▸ **ASSIGNMENT**:
The output should consist solely of the line containing "Política de privacidad y cookies (205, 2453)" and the lines that follow it through the end of the data below.

▸ **SOURCE DATA**:
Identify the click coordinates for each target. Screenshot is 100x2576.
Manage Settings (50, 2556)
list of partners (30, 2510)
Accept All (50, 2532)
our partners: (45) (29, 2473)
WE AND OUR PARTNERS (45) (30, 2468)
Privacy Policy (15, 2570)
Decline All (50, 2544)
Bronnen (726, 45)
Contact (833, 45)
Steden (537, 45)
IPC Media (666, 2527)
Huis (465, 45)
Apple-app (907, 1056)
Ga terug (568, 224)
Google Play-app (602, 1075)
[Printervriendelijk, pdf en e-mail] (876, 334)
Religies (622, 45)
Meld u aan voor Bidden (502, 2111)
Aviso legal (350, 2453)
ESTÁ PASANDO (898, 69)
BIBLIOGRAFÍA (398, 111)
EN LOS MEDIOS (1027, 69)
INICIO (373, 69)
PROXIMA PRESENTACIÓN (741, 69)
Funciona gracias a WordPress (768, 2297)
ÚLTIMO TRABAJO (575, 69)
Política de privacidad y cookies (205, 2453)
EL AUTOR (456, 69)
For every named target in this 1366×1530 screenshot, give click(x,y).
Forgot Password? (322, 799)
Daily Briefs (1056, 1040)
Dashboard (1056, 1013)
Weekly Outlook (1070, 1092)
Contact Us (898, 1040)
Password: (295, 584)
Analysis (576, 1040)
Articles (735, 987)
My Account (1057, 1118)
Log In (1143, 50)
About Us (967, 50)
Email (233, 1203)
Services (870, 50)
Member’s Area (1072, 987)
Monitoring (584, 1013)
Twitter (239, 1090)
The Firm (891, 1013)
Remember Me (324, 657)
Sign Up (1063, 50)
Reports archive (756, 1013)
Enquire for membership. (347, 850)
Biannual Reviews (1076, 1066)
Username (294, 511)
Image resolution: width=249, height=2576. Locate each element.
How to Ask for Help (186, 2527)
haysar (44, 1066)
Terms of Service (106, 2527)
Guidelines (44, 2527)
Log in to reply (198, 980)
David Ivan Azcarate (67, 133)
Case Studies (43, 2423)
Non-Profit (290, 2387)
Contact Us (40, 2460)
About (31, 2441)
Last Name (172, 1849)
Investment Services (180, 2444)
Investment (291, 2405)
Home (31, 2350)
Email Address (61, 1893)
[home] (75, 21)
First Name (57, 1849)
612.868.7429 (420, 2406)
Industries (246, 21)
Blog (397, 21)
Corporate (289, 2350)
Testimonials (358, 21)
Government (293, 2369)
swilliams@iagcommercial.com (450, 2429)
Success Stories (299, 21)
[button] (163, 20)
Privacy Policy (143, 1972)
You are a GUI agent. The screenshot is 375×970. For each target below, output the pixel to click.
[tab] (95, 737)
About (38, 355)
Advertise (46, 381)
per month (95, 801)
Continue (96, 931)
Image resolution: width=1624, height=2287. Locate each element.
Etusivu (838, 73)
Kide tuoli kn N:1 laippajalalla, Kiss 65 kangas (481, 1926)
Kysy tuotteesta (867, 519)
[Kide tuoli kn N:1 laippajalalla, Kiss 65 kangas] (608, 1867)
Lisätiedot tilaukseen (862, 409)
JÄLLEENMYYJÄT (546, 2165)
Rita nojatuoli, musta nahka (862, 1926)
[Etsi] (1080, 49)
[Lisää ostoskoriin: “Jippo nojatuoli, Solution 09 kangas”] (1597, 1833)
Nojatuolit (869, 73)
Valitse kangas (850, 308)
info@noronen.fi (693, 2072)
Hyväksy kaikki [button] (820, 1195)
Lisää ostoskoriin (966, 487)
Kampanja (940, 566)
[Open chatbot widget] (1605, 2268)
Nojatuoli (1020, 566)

▸ **ANSWER**:
Política de privacidad y cookies (205, 2453)
EL AUTOR (456, 69)
For every named target in this 1366×1530 screenshot, give click(x,y).
Forgot Password? (322, 799)
Daily Briefs (1056, 1040)
Dashboard (1056, 1013)
Weekly Outlook (1070, 1092)
Contact Us (898, 1040)
Password: (295, 584)
Analysis (576, 1040)
Articles (735, 987)
My Account (1057, 1118)
Log In (1143, 50)
About Us (967, 50)
Email (233, 1203)
Services (870, 50)
Member’s Area (1072, 987)
Monitoring (584, 1013)
Twitter (239, 1090)
The Firm (891, 1013)
Remember Me (324, 657)
Sign Up (1063, 50)
Reports archive (756, 1013)
Enquire for membership. (347, 850)
Biannual Reviews (1076, 1066)
Username (294, 511)
Image resolution: width=249, height=2576. Locate each element.
How to Ask for Help (186, 2527)
haysar (44, 1066)
Terms of Service (106, 2527)
Guidelines (44, 2527)
Log in to reply (198, 980)
David Ivan Azcarate (67, 133)
Case Studies (43, 2423)
Non-Profit (290, 2387)
Contact Us (40, 2460)
About (31, 2441)
Last Name (172, 1849)
Investment Services (180, 2444)
Investment (291, 2405)
Home (31, 2350)
Email Address (61, 1893)
[home] (75, 21)
First Name (57, 1849)
612.868.7429 (420, 2406)
Industries (246, 21)
Blog (397, 21)
Corporate (289, 2350)
Testimonials (358, 21)
Government (293, 2369)
swilliams@iagcommercial.com (450, 2429)
Success Stories (299, 21)
[button] (163, 20)
Privacy Policy (143, 1972)
You are a GUI agent. The screenshot is 375×970. For each target below, output the pixel to click.
[tab] (95, 737)
About (38, 355)
Advertise (46, 381)
per month (95, 801)
Continue (96, 931)
Image resolution: width=1624, height=2287. Locate each element.
Etusivu (838, 73)
Kide tuoli kn N:1 laippajalalla, Kiss 65 kangas (481, 1926)
Kysy tuotteesta (867, 519)
[Kide tuoli kn N:1 laippajalalla, Kiss 65 kangas] (608, 1867)
Lisätiedot tilaukseen (862, 409)
JÄLLEENMYYJÄT (546, 2165)
Rita nojatuoli, musta nahka (862, 1926)
[Etsi] (1080, 49)
[Lisää ostoskoriin: “Jippo nojatuoli, Solution 09 kangas”] (1597, 1833)
Nojatuolit (869, 73)
Valitse kangas (850, 308)
info@noronen.fi (693, 2072)
Hyväksy kaikki [button] (820, 1195)
Lisää ostoskoriin (966, 487)
Kampanja (940, 566)
[Open chatbot widget] (1605, 2268)
Nojatuoli (1020, 566)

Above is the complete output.